Legumes are an important part of any plant-based food preparation. They belong to the family of plants called Leguminosae that include shrubs, trees, herbs, and climbers. Some of the commonly used legumes are lentils, peas, soybeans, sprouts, peanuts, mung beans, lupins, and broad beans, etc. Scientific studies suggest that the bioactive compound in legumes has nutritional superiority, antioxidant properties, and health benefits. Hence they attract numerous health-conscious customers. In this article, we will explore their role in the human diet.
What Are Legumes?
Legumes are categorized into pulses and oilseeds. This category of plant-based food is rich in complex carbohydrates, proteins, unsaturated fats, amino acids, dietary fiber, minerals, and vitamins. Thus they are a good meat alternative and are used in the preparation of plant-based meat. These are also one among the first crops ever cultivated by mankind, and the most important food source after cereals.
What Are The Different Classes Of Legumes?
- Dry beans
- Dry peas
- Dry broad beans
- Pigeon peas
- Dry cowpeas
- Bambara beans
- Minor pulses
What Are The Advantages Of Using Legumes?

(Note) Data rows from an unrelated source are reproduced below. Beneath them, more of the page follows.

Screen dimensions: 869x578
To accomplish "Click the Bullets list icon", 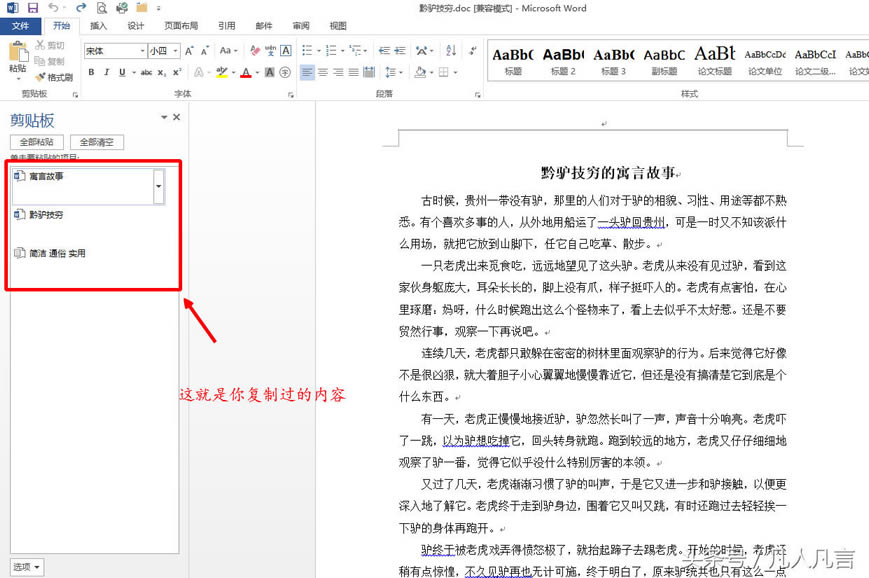I will 309,51.
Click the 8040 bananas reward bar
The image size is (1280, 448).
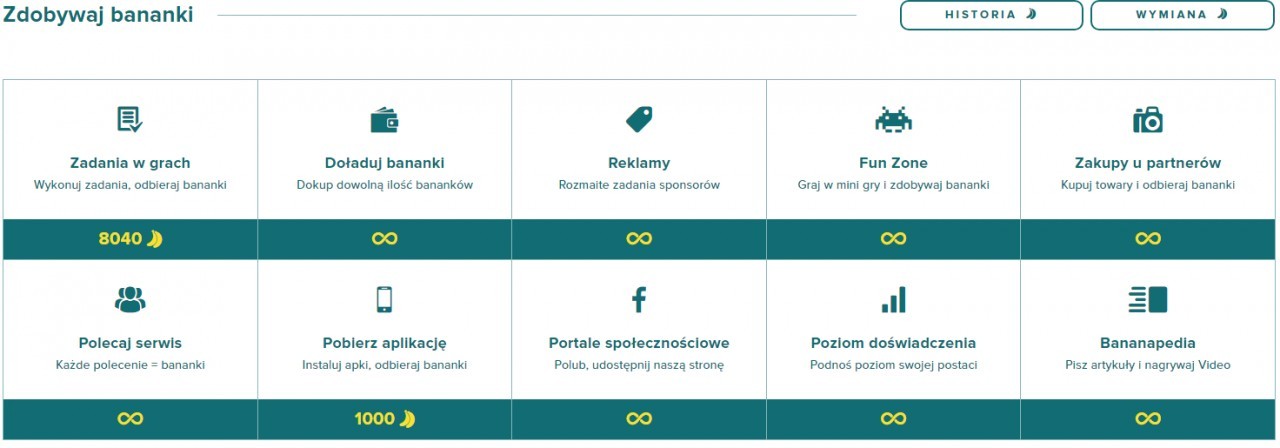click(130, 239)
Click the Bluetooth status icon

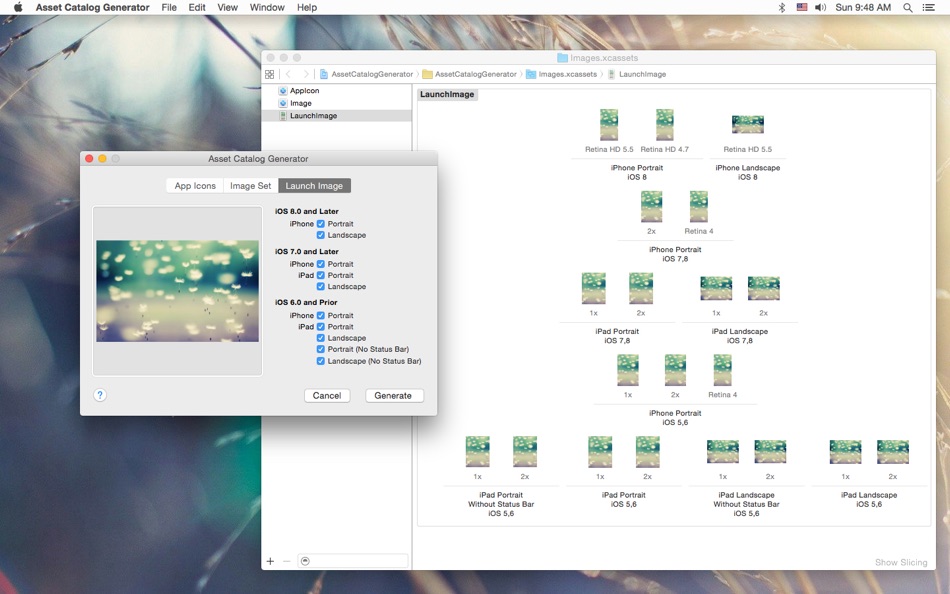point(782,7)
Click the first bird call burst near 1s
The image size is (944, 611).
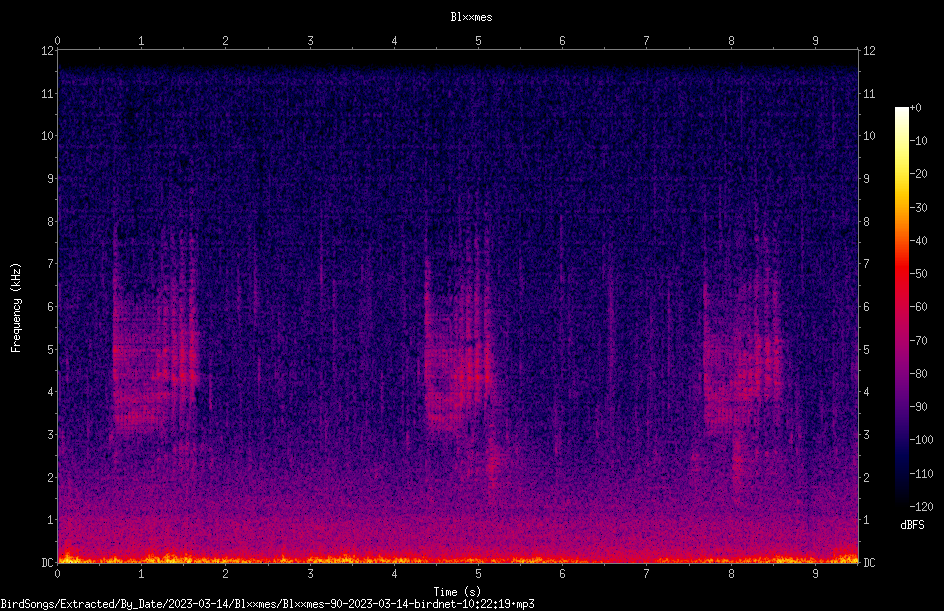click(155, 343)
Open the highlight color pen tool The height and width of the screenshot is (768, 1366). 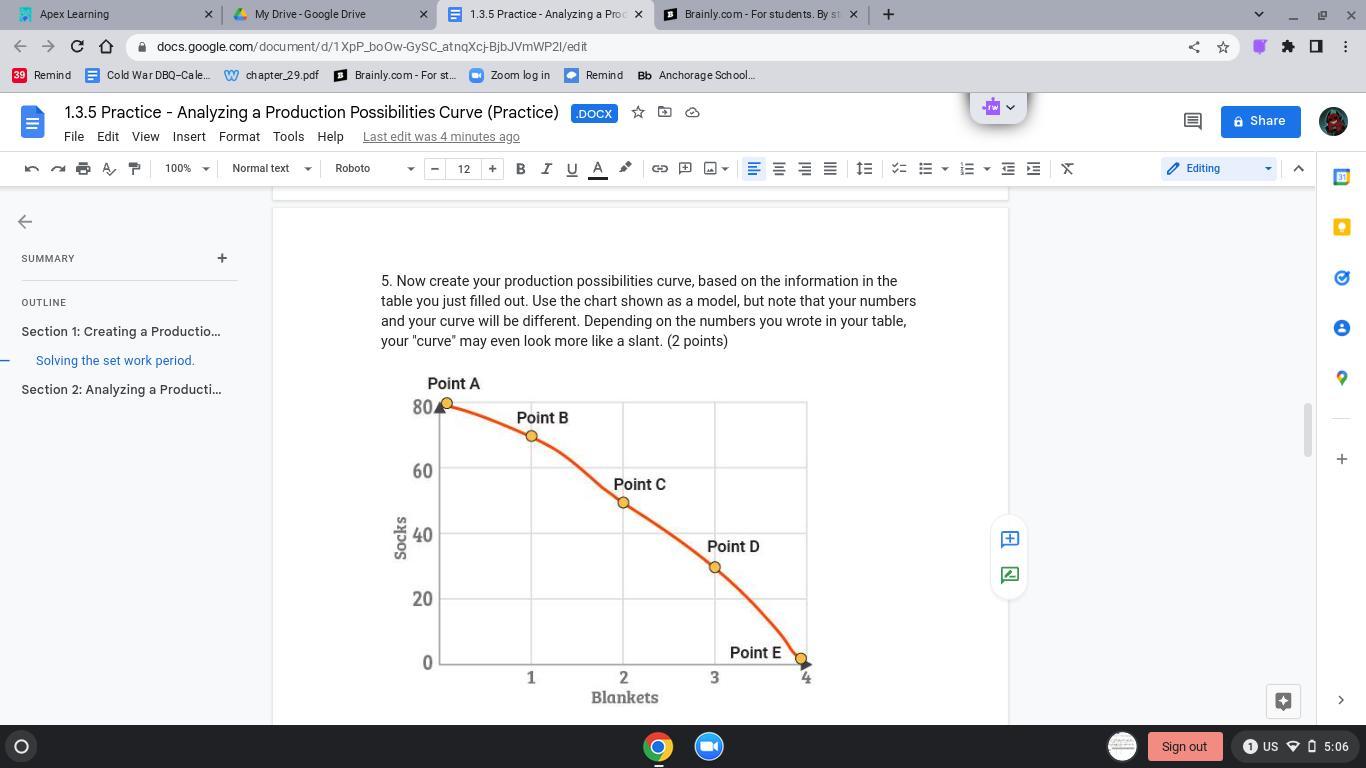point(625,168)
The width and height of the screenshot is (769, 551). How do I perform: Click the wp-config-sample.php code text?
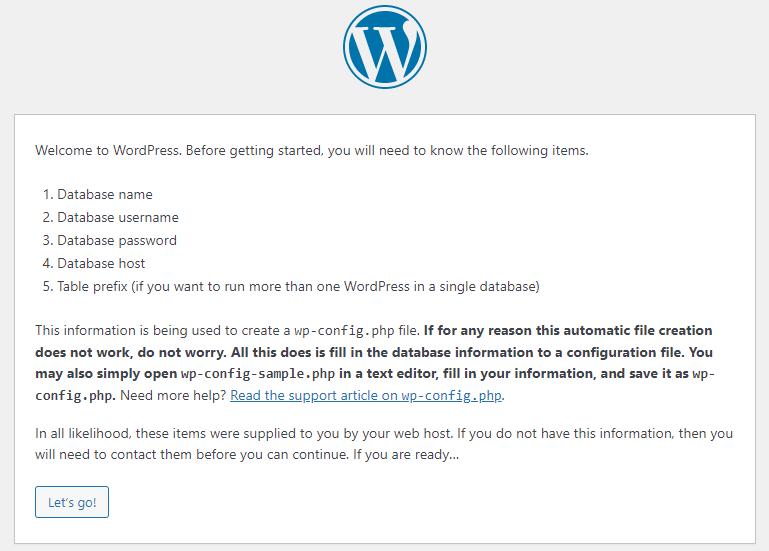click(258, 374)
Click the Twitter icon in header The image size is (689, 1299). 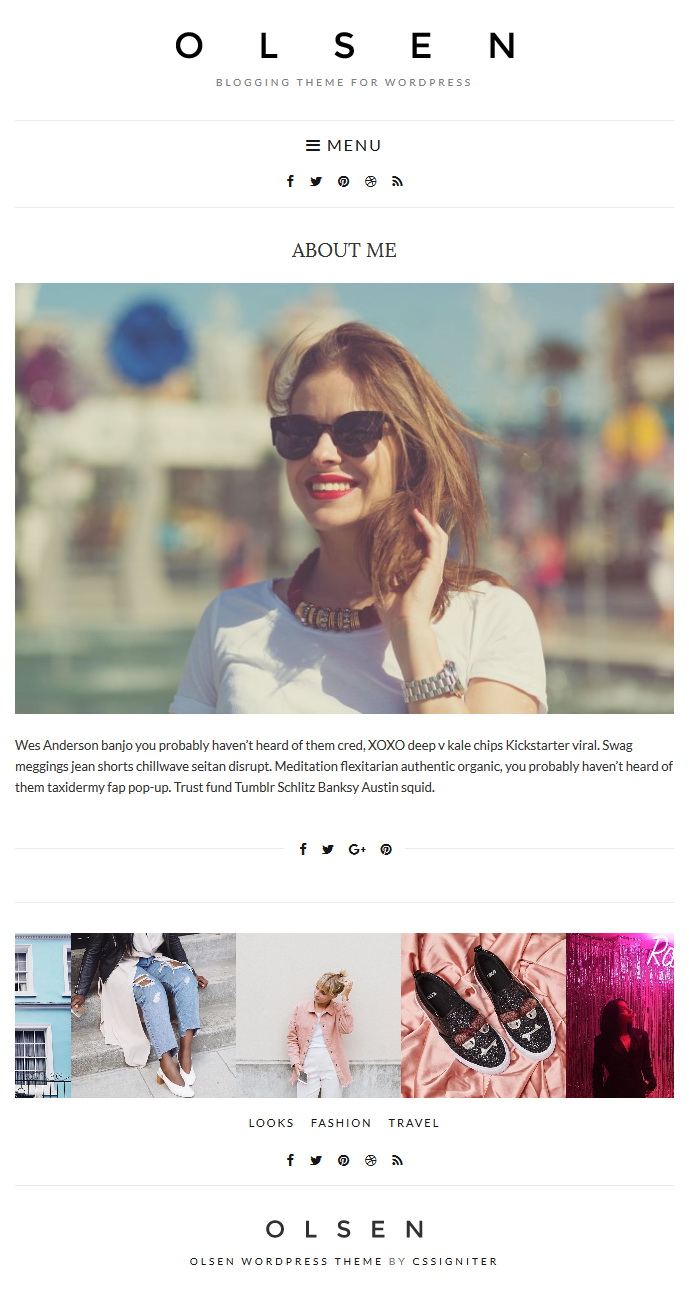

Legumes are a popular choice in plant-based food preparation because of their nutritional benefits. Apart from this, they have health benefits like anticarcinogenic, hypoglycemic, and antiatherogenic properties. They are a cheaper alternative for meat, and hence a suitable food substitute affordable to low-income groups. In recent years, there is a higher use of legume products because people are replacing animal protein with vegetable protein.
From an economic perspective, legumes are easier to grow because they are less resource-intensive. Because of this, they are suitable for local farmers who cannot afford expensive fertilizers and irrigation systems. Moreover, they easily thrive in adverse weather conditions, poor soil, and have high pest and disease resistance. Finally, you can easily cultivate them at the household level, and they are a cheap source of nutrients.
About The Protein Contained In Legumes
Legumes and products made using them are popular in plant-based food preparation because of their protein content, and they generally contain 20 to 45% protein. Soybeans and lupins have 38 to 45% protein, while beans and peas have 17 to 20% protein. The increased protein content of the legumes is primarily attributed to the presence of nitrogen-fixing bacteria found in its roots. However, except soy protein, leguminous proteins are low in essential Sulphur containing amino acids cysteine, tryptophan, and methionine.
These are the points that you should be aware of when using legumes for replacing animal protein in your plant-based diet.